Code Of Ethics For Government Service Any person in government service should:
I. Put loyalty to the highest moral principles and to country above loyalty to persons party or Government Department.
II. Uphold the Constitution, laws, and regulations of the United States and of all governments therein and never be a
party to their evasion. III. Give a full day's labor for a full day's pay; giving earnest effort and best thought to the
performance of duties. IV. Seek to find and employ more efficient and economical ways of getting tasks accomplished. V.

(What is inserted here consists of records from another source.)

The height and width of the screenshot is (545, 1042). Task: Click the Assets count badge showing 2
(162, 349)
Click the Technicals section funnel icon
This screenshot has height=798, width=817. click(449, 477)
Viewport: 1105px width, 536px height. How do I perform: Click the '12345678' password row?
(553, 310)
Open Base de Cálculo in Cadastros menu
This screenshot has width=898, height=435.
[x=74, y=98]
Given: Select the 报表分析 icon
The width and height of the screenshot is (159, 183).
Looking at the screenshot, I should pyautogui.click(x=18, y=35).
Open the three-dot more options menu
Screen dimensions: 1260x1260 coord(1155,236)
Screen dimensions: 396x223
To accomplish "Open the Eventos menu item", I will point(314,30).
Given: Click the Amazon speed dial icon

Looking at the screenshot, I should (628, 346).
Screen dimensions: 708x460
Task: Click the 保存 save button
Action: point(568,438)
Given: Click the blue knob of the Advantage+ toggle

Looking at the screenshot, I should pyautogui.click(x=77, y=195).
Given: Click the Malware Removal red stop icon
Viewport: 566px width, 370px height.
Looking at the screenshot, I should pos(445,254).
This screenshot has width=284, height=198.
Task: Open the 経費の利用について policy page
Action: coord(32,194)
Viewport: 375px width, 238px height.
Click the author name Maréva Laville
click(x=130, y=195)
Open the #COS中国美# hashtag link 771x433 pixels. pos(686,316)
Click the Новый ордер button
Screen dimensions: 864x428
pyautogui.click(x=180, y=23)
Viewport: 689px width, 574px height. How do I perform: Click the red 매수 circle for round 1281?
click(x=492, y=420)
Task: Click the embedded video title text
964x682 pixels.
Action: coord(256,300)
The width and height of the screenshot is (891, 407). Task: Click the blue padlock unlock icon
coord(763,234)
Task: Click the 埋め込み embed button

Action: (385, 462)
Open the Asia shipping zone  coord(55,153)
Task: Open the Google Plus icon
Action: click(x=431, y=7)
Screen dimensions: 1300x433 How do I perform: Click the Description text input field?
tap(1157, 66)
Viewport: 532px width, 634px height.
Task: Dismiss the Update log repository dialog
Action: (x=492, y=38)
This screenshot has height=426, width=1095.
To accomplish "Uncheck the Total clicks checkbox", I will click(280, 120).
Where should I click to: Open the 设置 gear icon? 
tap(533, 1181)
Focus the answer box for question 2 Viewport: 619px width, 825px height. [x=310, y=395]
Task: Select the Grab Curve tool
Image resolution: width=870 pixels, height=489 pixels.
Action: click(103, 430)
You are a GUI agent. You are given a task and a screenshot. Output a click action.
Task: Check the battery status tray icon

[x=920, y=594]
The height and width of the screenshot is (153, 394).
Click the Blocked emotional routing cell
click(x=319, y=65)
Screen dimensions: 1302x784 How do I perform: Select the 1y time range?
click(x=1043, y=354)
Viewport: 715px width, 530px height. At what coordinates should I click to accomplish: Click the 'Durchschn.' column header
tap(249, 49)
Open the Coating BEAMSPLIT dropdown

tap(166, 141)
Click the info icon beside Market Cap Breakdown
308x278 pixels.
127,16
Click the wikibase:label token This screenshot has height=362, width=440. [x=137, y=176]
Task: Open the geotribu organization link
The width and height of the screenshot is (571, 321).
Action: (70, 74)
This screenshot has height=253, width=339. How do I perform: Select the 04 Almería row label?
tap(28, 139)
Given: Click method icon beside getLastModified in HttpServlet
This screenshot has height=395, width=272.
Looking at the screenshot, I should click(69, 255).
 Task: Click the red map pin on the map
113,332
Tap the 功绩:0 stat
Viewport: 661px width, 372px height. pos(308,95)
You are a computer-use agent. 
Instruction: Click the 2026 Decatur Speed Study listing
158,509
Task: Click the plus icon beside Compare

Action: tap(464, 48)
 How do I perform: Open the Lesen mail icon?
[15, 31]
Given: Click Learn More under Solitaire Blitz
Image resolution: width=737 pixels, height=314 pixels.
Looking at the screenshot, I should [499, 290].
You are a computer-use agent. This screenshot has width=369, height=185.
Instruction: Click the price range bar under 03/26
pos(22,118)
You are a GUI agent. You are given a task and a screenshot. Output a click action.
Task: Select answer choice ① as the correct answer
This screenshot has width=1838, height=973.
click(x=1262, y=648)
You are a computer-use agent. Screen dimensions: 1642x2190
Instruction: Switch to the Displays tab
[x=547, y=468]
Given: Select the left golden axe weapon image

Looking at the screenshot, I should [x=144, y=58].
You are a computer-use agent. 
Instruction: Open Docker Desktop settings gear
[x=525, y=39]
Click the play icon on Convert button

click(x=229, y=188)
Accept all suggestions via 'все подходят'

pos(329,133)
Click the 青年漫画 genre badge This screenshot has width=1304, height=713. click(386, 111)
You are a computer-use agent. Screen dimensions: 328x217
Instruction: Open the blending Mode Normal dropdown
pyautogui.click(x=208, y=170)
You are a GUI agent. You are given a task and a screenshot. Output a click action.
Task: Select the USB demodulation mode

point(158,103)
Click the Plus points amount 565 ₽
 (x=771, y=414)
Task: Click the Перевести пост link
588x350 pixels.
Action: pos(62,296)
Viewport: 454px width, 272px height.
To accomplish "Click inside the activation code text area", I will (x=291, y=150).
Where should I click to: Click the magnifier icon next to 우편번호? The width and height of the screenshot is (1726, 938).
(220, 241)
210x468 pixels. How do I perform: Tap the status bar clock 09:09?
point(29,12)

Never discriminate unfairly by the dispensing of special favors or privileges to anyone, whether for remuneration or not;
and never accept, for himself or herself or for family members, favors of benefits under circumstances which might be construed
by reasonable persons as influencing the performance of governmental duties. VI. Make no private promises of any kind
binding upon the duties of office, since a Government employee has no private word which can be binding on public duty. VII.
Engage in no business with the Government, either directly or indirectly, which is inconsistent with the conscientious performance
of governmental duties as a means of making private profit. IX. Expose corruption whenever discovered. X. Uphold these
principles, ever conscious that public office is a public trust.
Authority of Public Law 96-303, unanimously passed
by the Congress of the United States on June 27th, 1980, and signed by President Carter on July 3rd, 1980.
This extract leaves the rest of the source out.